A Madagascar, comme dans beaucoup d'autres situations, les programmes électoraux présentés par les différents leaders ne deviennent jamais opérationnels. "Au cours des 41 années de ma présence dans le pays, déclare Mgr Vella, j'ai souvent entendu des discours sur la volonté de changer, mais rien n'a jamais changé. Les visages des politiciens sont plus ou moins toujours les mêmes, tout comme les slogans. Il y a de la corruption à tous les niveaux, on ne sait plus qui est victime ou complice dans ce système. À bien des égards, les gens ne font plus confiance à personne. Et dans tout cela, beaucoup ne font confiance qu'aux œuvres de l'Église. A Madagascar, beaucoup perçoivent la paroisse comme le seul refuge pour tous et pour tout. Un lieu d'accueil pour les pauvres, pour ceux qui ne peuvent pas étudier, pour les malades qui cherchent de l'aide pour aller à l'hôpital et être soignés. Les œuvres de charité font partie du chemin de foi de la communauté, nourri par les sacrements et la prière." Le travail d'annonce de l'Évangile, souligne l'évêque, est réalisé avec gratuité et dévouement, en particulier par les catéchistes. Le prêtre célébrait la messe, passait et repartait, pour administrer les sacrements dans d'autres lieux. Au contraire, le catéchiste partage la vie quotidienne des gens dans le lieu où il se trouve, il connaît les familles, il connaît les problèmes concrets.
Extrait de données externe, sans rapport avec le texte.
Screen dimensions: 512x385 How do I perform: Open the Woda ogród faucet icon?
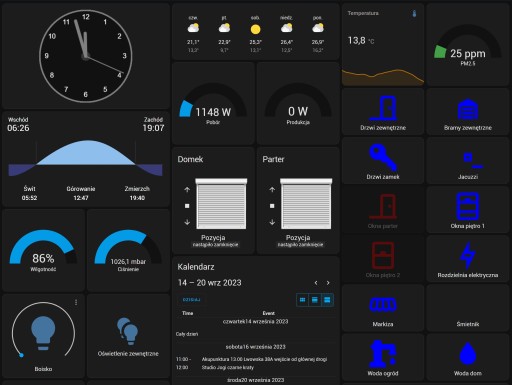[383, 354]
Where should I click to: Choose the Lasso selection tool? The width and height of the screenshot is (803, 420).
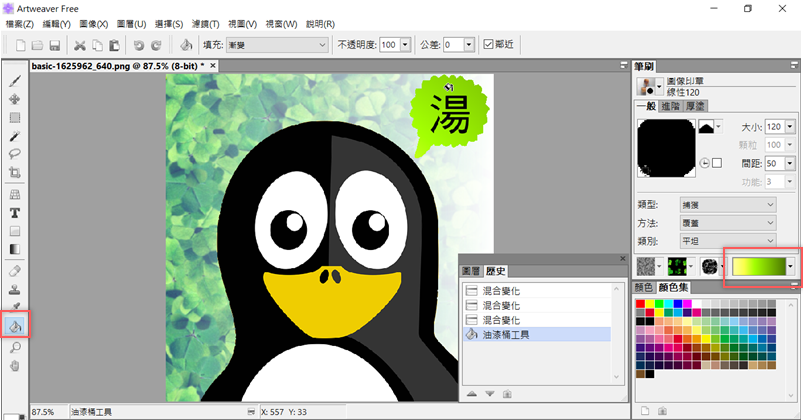click(15, 154)
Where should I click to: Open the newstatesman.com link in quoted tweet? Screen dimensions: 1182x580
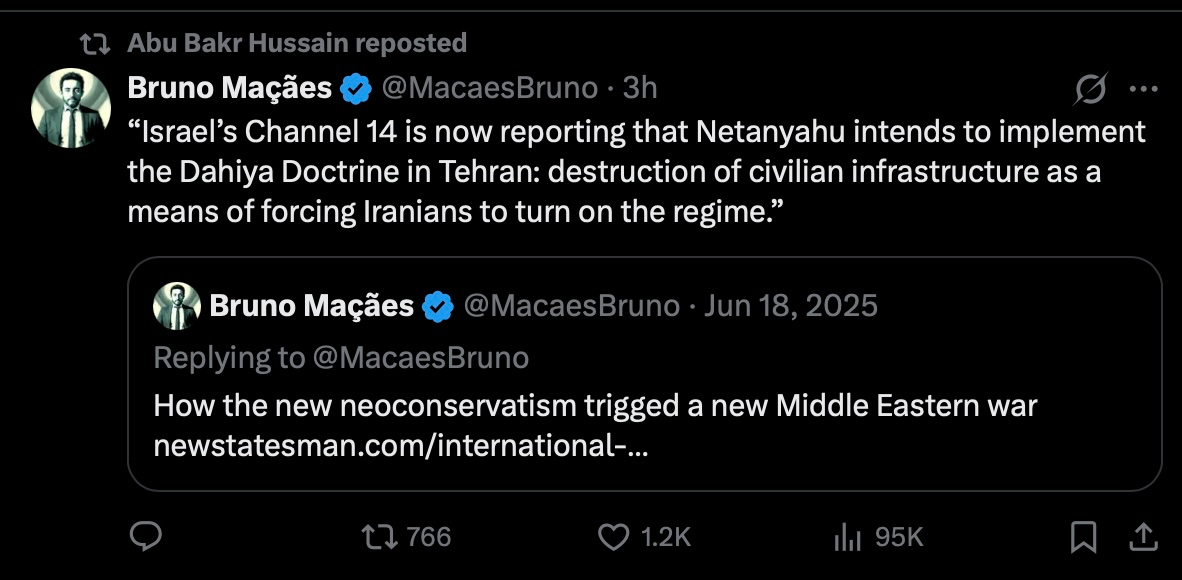(400, 446)
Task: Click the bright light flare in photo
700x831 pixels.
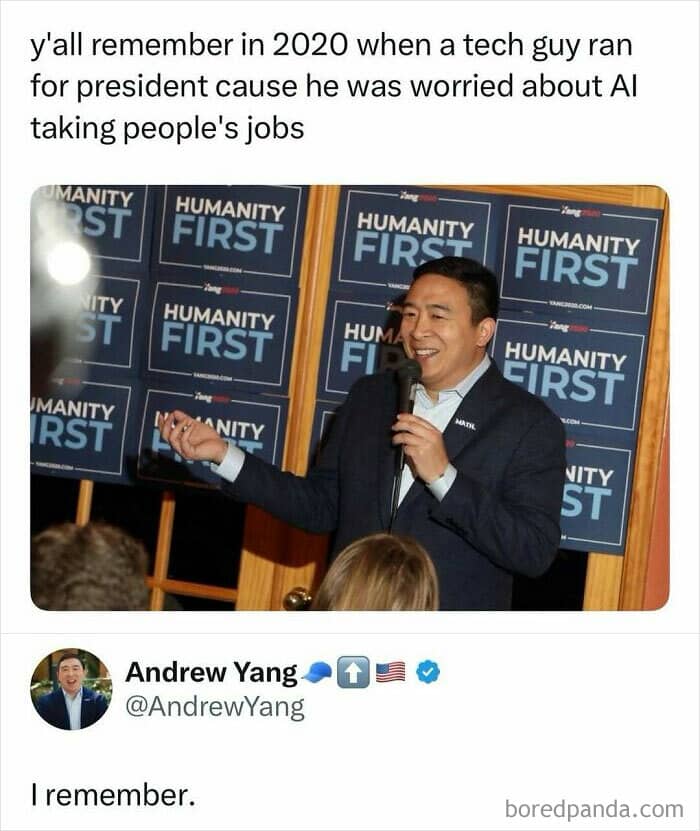Action: [x=68, y=263]
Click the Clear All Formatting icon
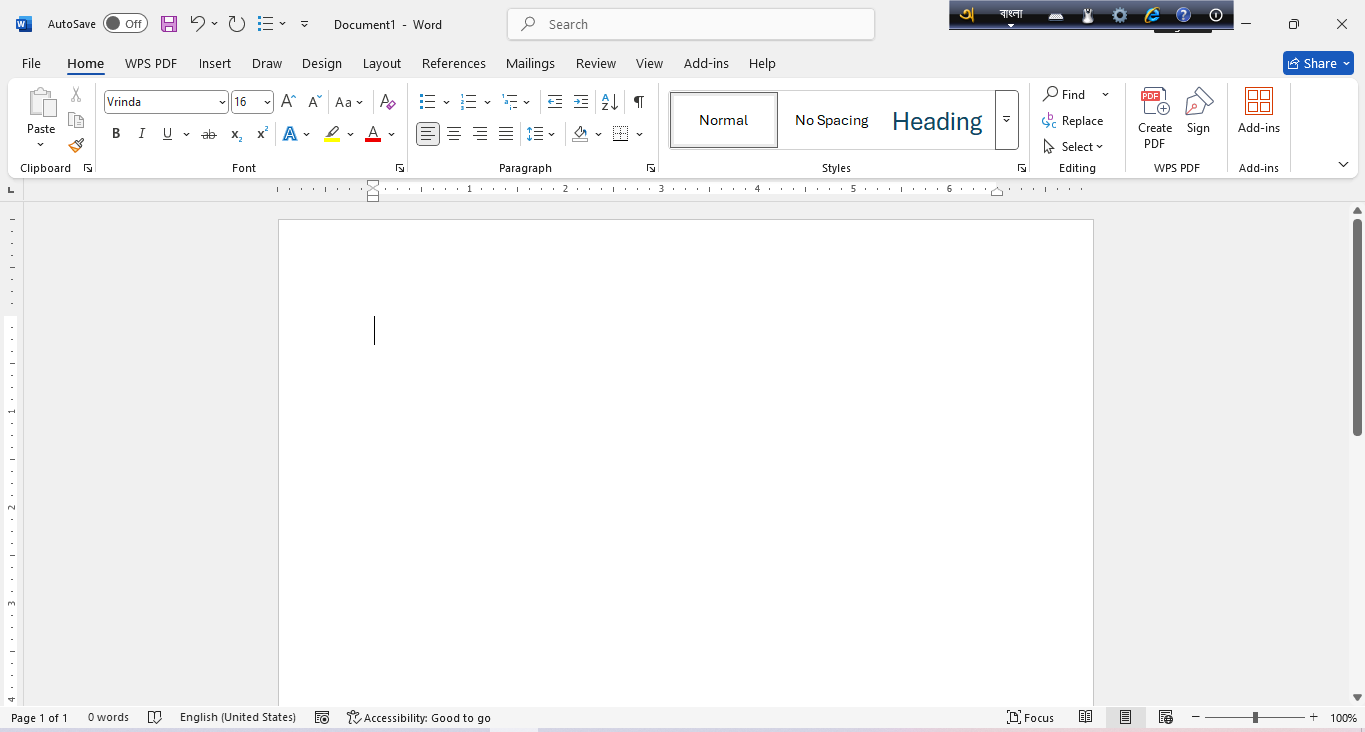Viewport: 1365px width, 732px height. [388, 102]
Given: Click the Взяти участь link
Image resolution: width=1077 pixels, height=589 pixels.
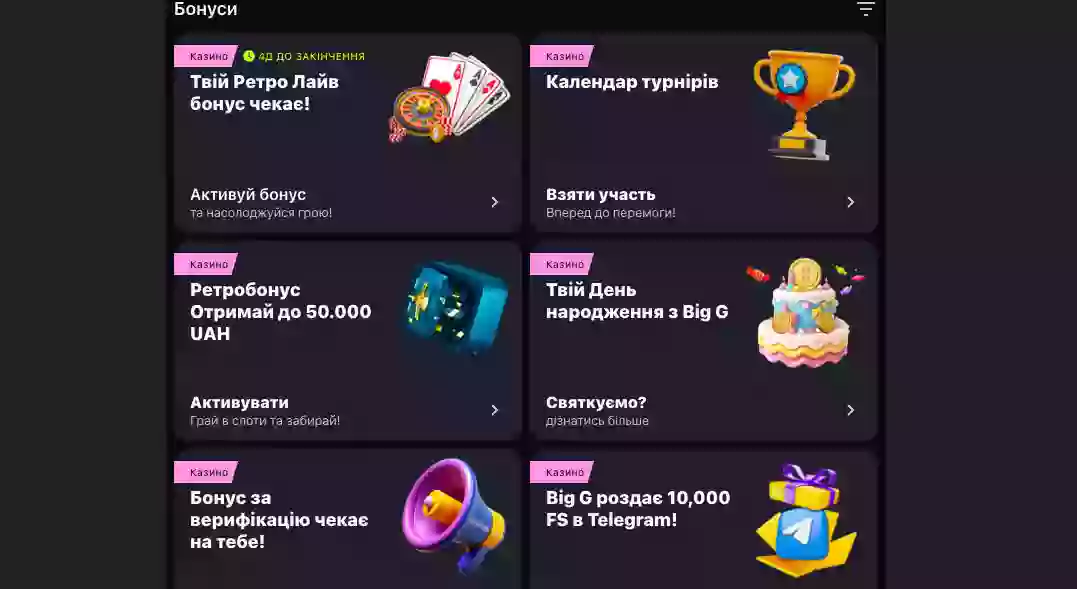Looking at the screenshot, I should [601, 194].
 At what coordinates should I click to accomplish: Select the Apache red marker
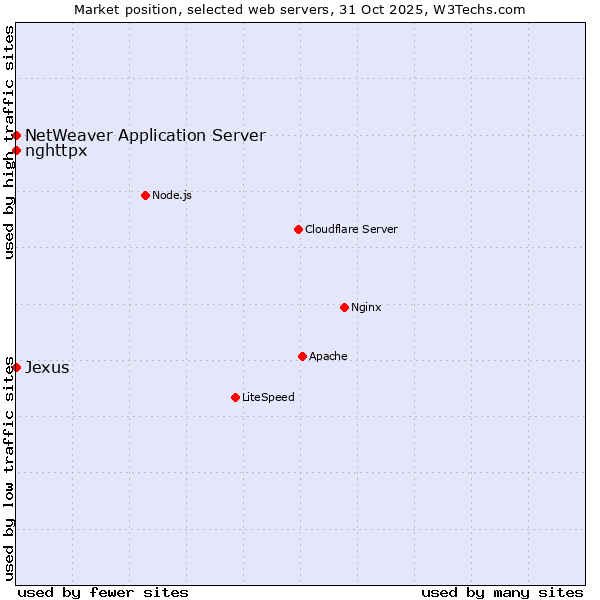coord(302,356)
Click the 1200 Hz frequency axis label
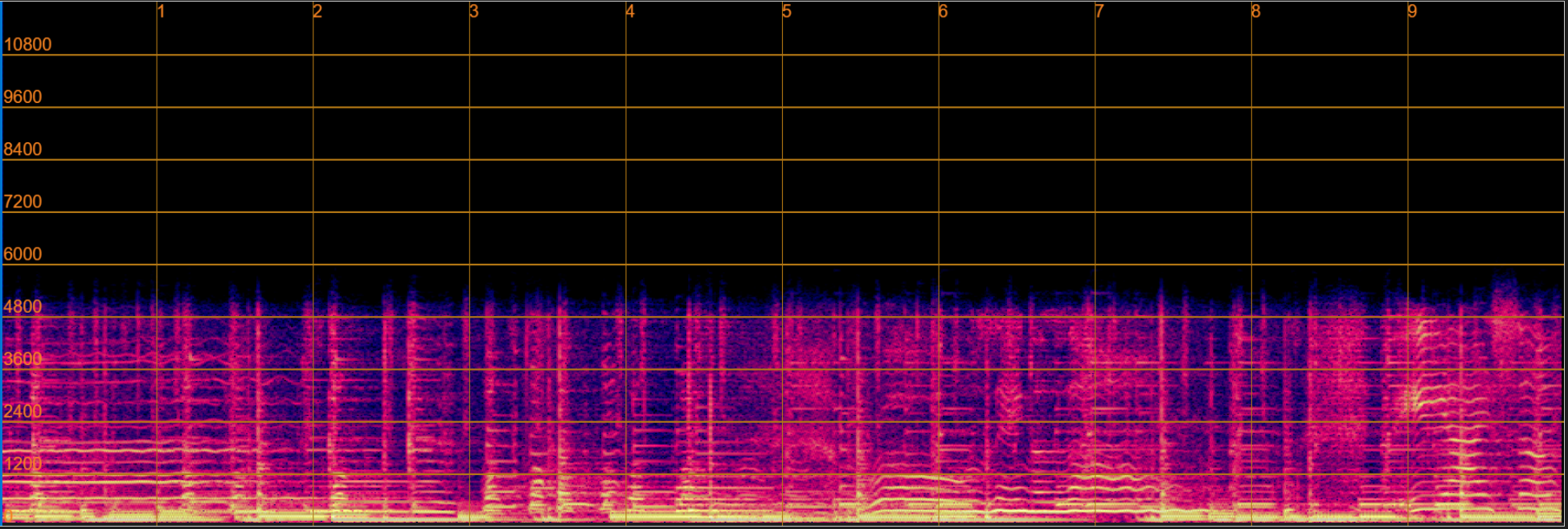The width and height of the screenshot is (1568, 529). [x=23, y=463]
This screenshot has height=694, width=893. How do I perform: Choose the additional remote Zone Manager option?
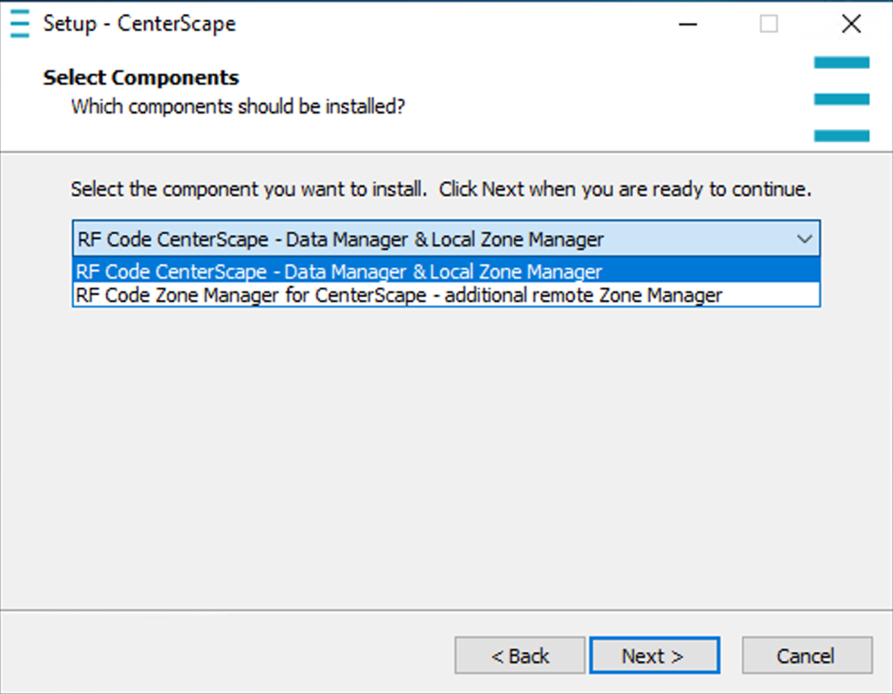tap(398, 294)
Dans le diocèse de Moramanga, le district missionnaire compte pas moins de 125 stations missionnaires. "Dans certains endroits, ajoute l'évêque salésien, le prêtre ne peut y aller qu'une fois par an. La prière quotidienne dans les communautés, la formation et la transmission des vérités de la foi sont toujours confiées aux catéchistes."

Dans une conversation avec l'Agence Fides, Mgr Vella s'attarde également sur le "grand cadeau" reçu par lui et les autres évêques de Madagascar venus à Rome à l'occasion de la visite ad limina en audience avec le Successeur de Pierre. A l'issue de l'audience, le Pape François a accepté une " prolongation " de la rencontre avec le Conseil de l'Union des prêtres, religieux et religieuses de Madagascar présent à Rome. "L'approche avec le Pape était l'une des plus informelles. Il a commencé sur le ton de la plaisanterie : "Vous, a-t-il dit, vous êtes ici et vous pouvez parler de tout ce que vous voulez, vous pouvez aussi critiquer le pape ici, mais pas dehors !". Nous avons promptement répondu que nous voulions d'abord savoir quelles étaient ses joies et ses souffrances. Il nous a confié que sa plus grande joie est de voir la foi des gens, des mères, des pauvres. La plus grande souffrance, cependant, ce sont les divisions à tous les niveaux qui sabotent le dialogue et la communion. Nous sommes 22 évêques à Madagascar, et je dirais que nous sommes assez unis. Chacun a bien sûr ses propres idées et méthodes, mais nous sommes amis, nous comparons nos notes, nous nous soutenons mutuellement. Chaque fois qu'il y a des réunions, des célébrations, des anniversaires, nous en profitons pour nous réunir.